Number of bytes used by effective string in wstring

General FreeBASIC programming questions.
eanon
Posts: 24
Joined: Aug 16, 2006 15:32

Number of bytes used by effective string in wstring

Postby eanon » Sep 14, 2006 8:20

How to know the number of bytes used by the effective string in a wstring ?

Better than a long text, here some code :

Code: Select all

option explicit

const MAXCHARS = 255
dim strBuff as wstring * MAXCHARS

print "Check all different nature of length around wstring"
print "---------------------------------------------------"
strBuff = "Hello!"
print ".Current content of strBuff : '" & strBuff & "' (without quotes)"
print ".Number of possible characters to the total : " & MAXCHARS & " (including final 0)"
print ".Number of reserved bytes to the total : " & sizeof(strBuff)
print ".Number of characters in-use for current content : " & len(strBuff)
print ".Number of bytes in-use for current content : ???"
print " [len(strBuff) * sizeof(wstring) ? but every char needs different nb of bytes]"
sleep
end


How to determinate the last value ? Something like "len(strBuff) * sizeof(wstring)" would suppose every chararacter use the same number of bytes... So, how ? Do I have to browser byte per byte and stop my count when I encounter final zero-char ?
counting_pine
Site Admin
Posts: 6225
Joined: Jul 05, 2005 17:32
Location: Manchester, Lancs

Postby counting_pine » Sep 14, 2006 12:47

Every character does use the same amount of bytes. In Strings and ZStrings, each character uses one byte; in WStrings, each character uses two bytes.
v1ctor
Site Admin
Posts: 3801
Joined: May 27, 2005 8:08
Location: SP / Bra[s]il
Contact:

Postby v1ctor » Sep 14, 2006 14:26

The wstring character size is fixed, but it takes from 1 (DOS) to 4 (Linux) bytes, so always use "characters * len( wstring )", len( wstring ) will return the number of bytes taken in the current platform.
eanon
Posts: 24
Joined: Aug 16, 2006 15:32

Postby eanon » Sep 14, 2006 15:07

So : "len(strBuff) * len(wstring)" rather than "len(strBuff) * sizeof(wstring)" in my example. Understood ! Thanks v1ctor !
counting_pine
Site Admin
Posts: 6225
Joined: Jul 05, 2005 17:32
Location: Manchester, Lancs

Postby counting_pine » Sep 14, 2006 16:24

That's interesting, I didn't know wstring had different sizes on different systems. Sorry for providing semi-false info before.

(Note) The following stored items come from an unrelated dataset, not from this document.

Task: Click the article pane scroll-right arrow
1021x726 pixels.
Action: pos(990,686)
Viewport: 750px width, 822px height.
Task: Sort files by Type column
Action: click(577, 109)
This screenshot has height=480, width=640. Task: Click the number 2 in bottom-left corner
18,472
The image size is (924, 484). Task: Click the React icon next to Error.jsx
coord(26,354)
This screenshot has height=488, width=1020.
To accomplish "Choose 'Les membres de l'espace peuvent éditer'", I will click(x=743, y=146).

I think len(some_type) and sizeof(some_type) both give the same values, so you were OK using sizeof before.

I think they only differ with variables that contain string data. Sizeof always returns the size of the type, but for string variables len will return the number of characters in the string.
1000101
Posts: 2556
Joined: Jun 13, 2005 23:14
Location: SK, Canada

Postby 1000101 » Sep 14, 2006 17:24

v1ctor wrote:The wstring character size is fixed, but it takes from 1 (DOS) to 4 (Linux) bytes, so always use "characters * len( wstring )", len( wstring ) will return the number of bytes taken in the current platform.


This brings up an interesting question. Is there a method to load stored wstrings from one platform onto another and have it convert properly? That is, if a wstring is saved under Win32, what is the recommended method to load it properly under Dos/Linux?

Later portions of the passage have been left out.